Mapping the Uncanny Valley: Generative AI in Media
The concept of the uncanny valley was first articulated by Japanese roboticist Masahiro Mori in 1970, describing the discomfort people feel when confronted with humanoid robots or digital creations that are almost, but not quite, human-like.
As technology advances, this valley narrows, leading to a fascinating evolution in human perception and acceptance of AI-generated audio, video, text, and images.
This journey reflects not just technological improvements but also our growing ability to forgive imperfections and embrace these creations as part of our reality.
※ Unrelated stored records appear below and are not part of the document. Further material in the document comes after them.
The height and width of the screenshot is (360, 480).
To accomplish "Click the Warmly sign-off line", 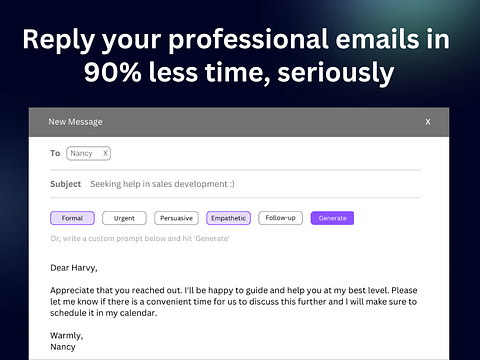I will click(67, 335).
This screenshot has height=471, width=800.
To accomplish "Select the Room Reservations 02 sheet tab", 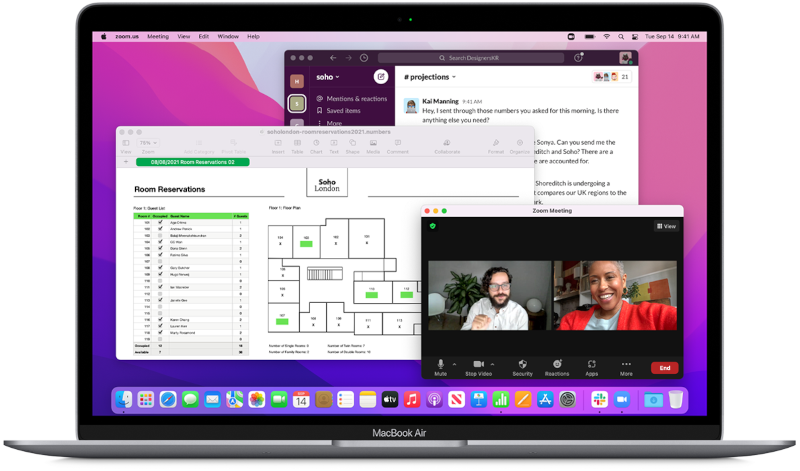I will (192, 161).
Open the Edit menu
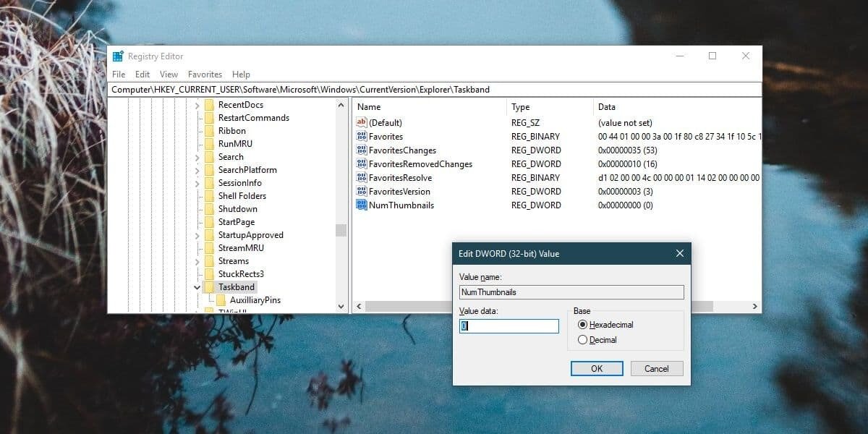The image size is (868, 434). tap(142, 75)
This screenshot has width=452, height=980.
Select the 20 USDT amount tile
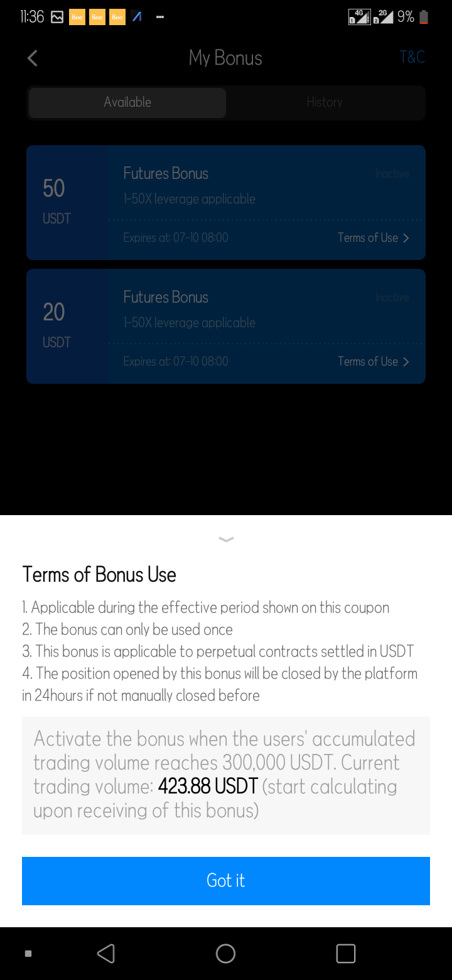point(67,326)
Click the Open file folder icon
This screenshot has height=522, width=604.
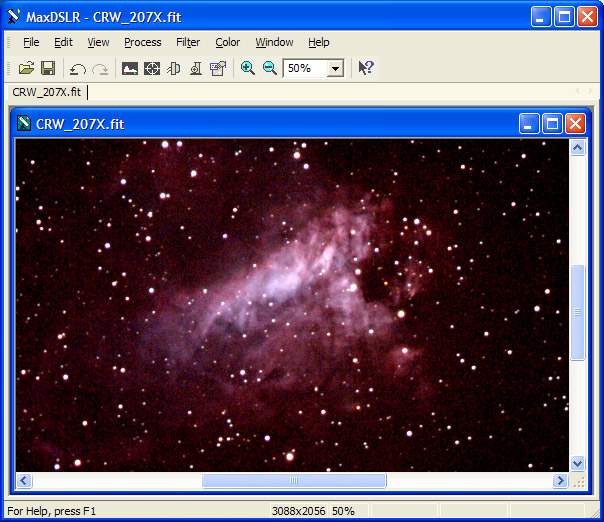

We’ve become less skeptical of AI products and more willing to walk into the uncanny valley and meet them in the middle.
We’re accepting AI-generated media at an increasing rate. The practical and ethical considerations cannot be dismissed.
Robotics: From Eerie to Endearing
In the realm of robotics, the uncanny valley has been a significant hurdle. Humanoid robots, designed to look and act like humans, often evoke unease when their movements or expressions are just slightly off.
However, as these robots become more sophisticated, our ability to accept and even bond with them grows. Over time, we start seeing commentary on near-robots robots not as eerie imitations but as fascinating technological companions.
AI-Generated Audio and Video: From Fake to Familiar
AI-generated audio and video also traverse the uncanny valley, particularly with advancements in deepfake technology and voice synthesis. Early iterations of these technologies often resulted in unsettling, almost-human outputs that made listeners and viewers uneasy. The slight robotic intonation in synthesized voices or the barely perceptible glitches in deepfakes were enough to break the illusion.
Yet, as these technologies improve, the gap narrows. AI-generated voices are becoming more natural, capturing the emotional nuances and rhythmic patterns of human speech. Similarly, deepfake technology is reaching levels of realism that make it increasingly difficult to distinguish between real and generated videos.
People are beginning to forgive minor imperfections, and the once unsettling near-human outputs are now seen as impressive feats of engineering. This shift in perception allows us to accept and even appreciate AI-generated media in ways that were previously unimaginable.
While the improving capability of AI generation of audio and video is impressive, it becomes difficult to discern recorded clips from created clips. And in many cases, the audience seems less concerned with authenticity than with the popularity of the video in question.
A deepfake video can get millions of views before it comes down, if it comes down. Political messages, fake nude and intimate scenes of famous and familiar people, and “evidence” of various positions flood the Internet. These audio and video clips not only mislead the viewers but also threaten to drown true clips in a sea of misinformation.
AI-Generated Text: From Awkward to Articulate
Natural language processing (NLP) models like OpenAI’s GPT-4 have revolutionized AI-generated text. Early versions of these models produced text that, while coherent, often contained awkward phrasing or logical inconsistencies that made readers acutely aware of its artificial nature. These imperfections placed the text firmly in the uncanny valley.
However, as these models become more sophisticated, their outputs improve significantly. AI-generated text is now often indistinguishable from human writing, with contextually relevant and fluid prose.
Readers, once quick to spot and judge the awkwardness in AI text, are now more likely to forgive minor errors, focusing instead on the overall coherence and relevance of the content. The uncanny valley of text is rapidly becoming a thing of the past, as our ability to accept AI-generated writing grows.
Students submit AI-generated homework assignments. Professionals in the workplaces present AI-generated documents and slideshows. Management supports the use of AI to save time.
AI-Generated Images: From Disturbing to Delightful
AI-generated images, especially those created using generative adversarial networks (GANs), have also made significant strides. Early AI-generated faces often had subtle anomalies—slightly asymmetrical features or unnatural lighting—that triggered discomfort. These imperfections placed them in the uncanny valley.
Today, AI-generated images are so realistic that distinguishing them from actual photographs is becoming increasingly difficult. As these images improve, our tolerance for minor imperfections grows.
What once appeared as eerie now seems fascinating, and the boundary between real and AI-generated art is blurring. This acceptance is transforming how we view and utilize AI in digital art and media.
In Conclusion
The journey through the uncanny valley reflects not just technological progress but also a significant shift in human perception. As robots and AI-generated media become more sophisticated, our ability to forgive their imperfections and embrace their presence in our lives grows.
This path into the uncanny valley of Generative AI brings us to our present state, where online video cannot be trusted without extensive verification and confirmation from the subjects. Artists and writers are seeing the market for their work shrink because AI generation of text and images is seen as a cheaper, faster alternative to employing living creatives.
The once unsettling near-human creations are now seen as impressive technological achievements, and the line between artificial and real is becoming increasingly difficult to discern. More interestingly, the revulsion previously experienced in the “uncanny valley” is increasingly being replaced by curiosity and even acceptance.